Janine "Iris Ophelia" Hawkins' ongoing review of gaming and virtual world style
When news broke last night that Linden Lab had sold Desura, I wasn't surprised. A little over a year ago when Linden Lab initially announced that it had acquired the indie gaming community's answer to Steam, I wrote that it might have been their smartest pick amid a wave of buying up diverse programs and platforms. But that statement came with a pretty big caveat, and that caveat is why if anything I was surprised that Linden Lab hadn't handed Desura off sooner.

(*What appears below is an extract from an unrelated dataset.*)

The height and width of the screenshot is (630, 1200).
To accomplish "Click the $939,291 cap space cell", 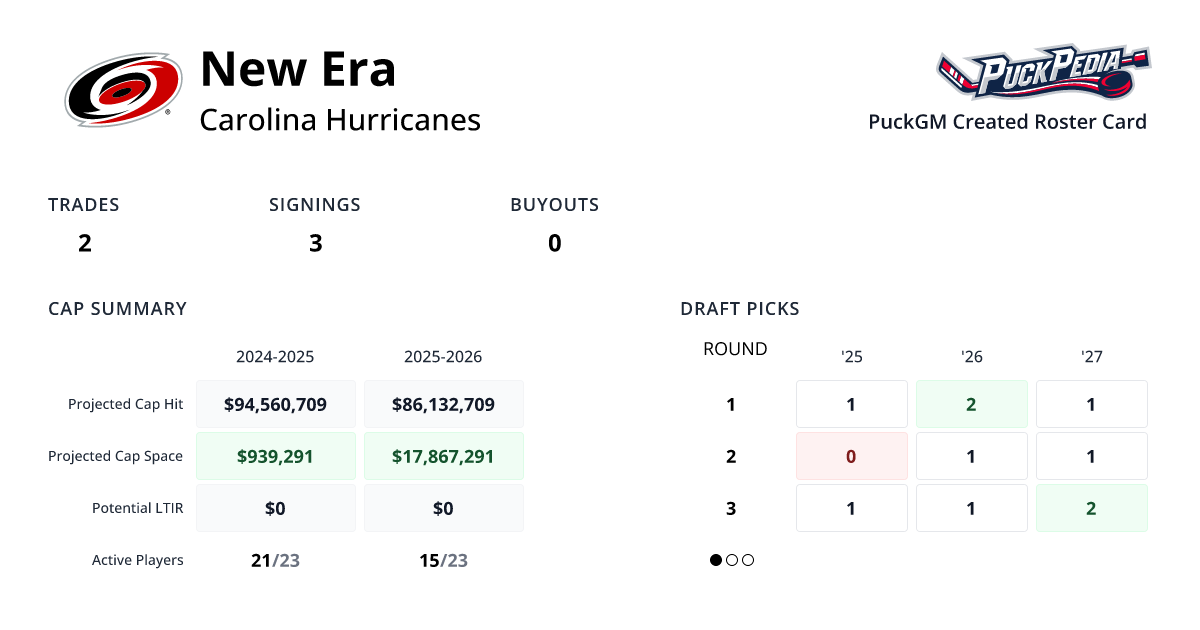I will (x=275, y=456).
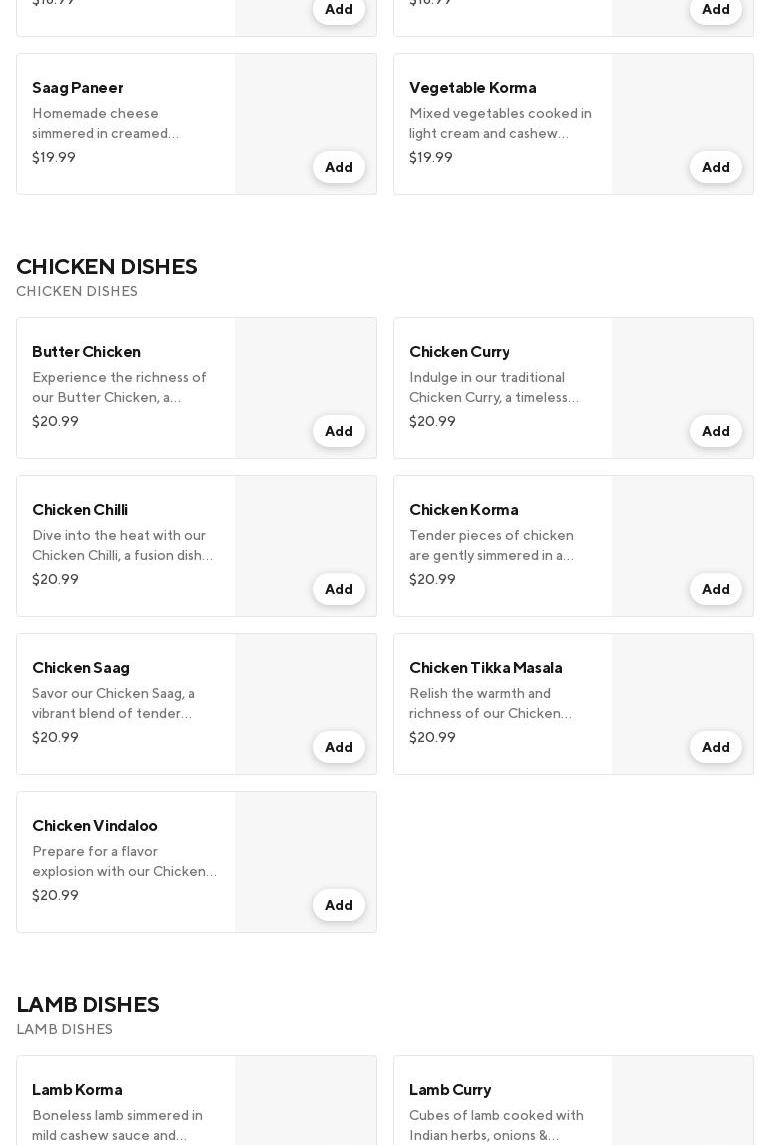
Task: Open the Chicken Tikka Masala title
Action: point(485,667)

At the time of the acquisition, it seemed like Linden Lab had been buying up a bunch of things, doing the bare minimum required to support them and hoping something would eventually (magically) stick. Buying Desura seemed like a smart move because as an independent game distribution platform it was already sticking -- it wouldn't require the same community building attention that many of the other projects that had been acquired needed and weren't receiving. It stood on its own. In my opinion all Linden Lab needed to do, as I wrote at the time, was maintain Desura as it was and nudge it towards fixing its biggest flaw: Navigability.
Desura was/is a tangled and seemingly bottomless web of products, some great and some decidedly less so. While it was the place to go for DRM-free games, as well as games that hadn't quite broken through Steam's unpleasant Greenlight progress, it was very difficult to browse without any specific titles in mind. The same could be said of the Second Life Marketplace, but that's beside the point. What matters is that precious little progress was made on this front until this past August, at which point a new player in indie game distribution had already gained considerable ground against Desura. Itch.io is smaller, cleaner, and became a top choice for many indie and alt developers in the past year, alongside a handful of other smaller distribution sites.

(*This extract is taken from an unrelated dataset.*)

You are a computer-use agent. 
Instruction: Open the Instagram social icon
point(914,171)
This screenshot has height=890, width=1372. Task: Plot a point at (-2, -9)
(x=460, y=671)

All of this is why I was surprised that Desura wasn't part of the same purge as Versu when Ebbe Altberg decided to trim off the excess and move Linden Lab's focus back towardso virtual worlds alone. Then again, selling takes a lot more time that shuttering, so maybe the delay was unavoidable. Either way, this is probably the best outcome for everyone involved. Desura would have been a smart buy if Linden Lab had known what to do with it, but the platform's new owners at Bad Juju Games (a middleware developer that boasts an impressive client list) may be in a better position to get Desura back on track.
TweetJanine Hawkins (@bleatingheart on Twitter, Iris Ophelia in Second Life) has been writing about virtual worlds and video games for nearly a decade, and has had her work featured on Paste, Kotaku, Jezebel and The Mary Sue.
Always felt like they picked up Desura so they could make it do things that Steam was never going to do for SL, like maybe get marketplace integration. (also felt like that was why they made some of the "controversial" changes to the TOS.) Indy Game distribution just isn't LL vertical market and it feels like a stretch now. All seems pretty moot with the Next-gen world on the way.
Posted by: Roblem VR | Thursday, November 06, 2014 at 01:31 PM
Buying Desura was a very Google/Amazon like move to make. And that works for Google/Amazon, but not everybody.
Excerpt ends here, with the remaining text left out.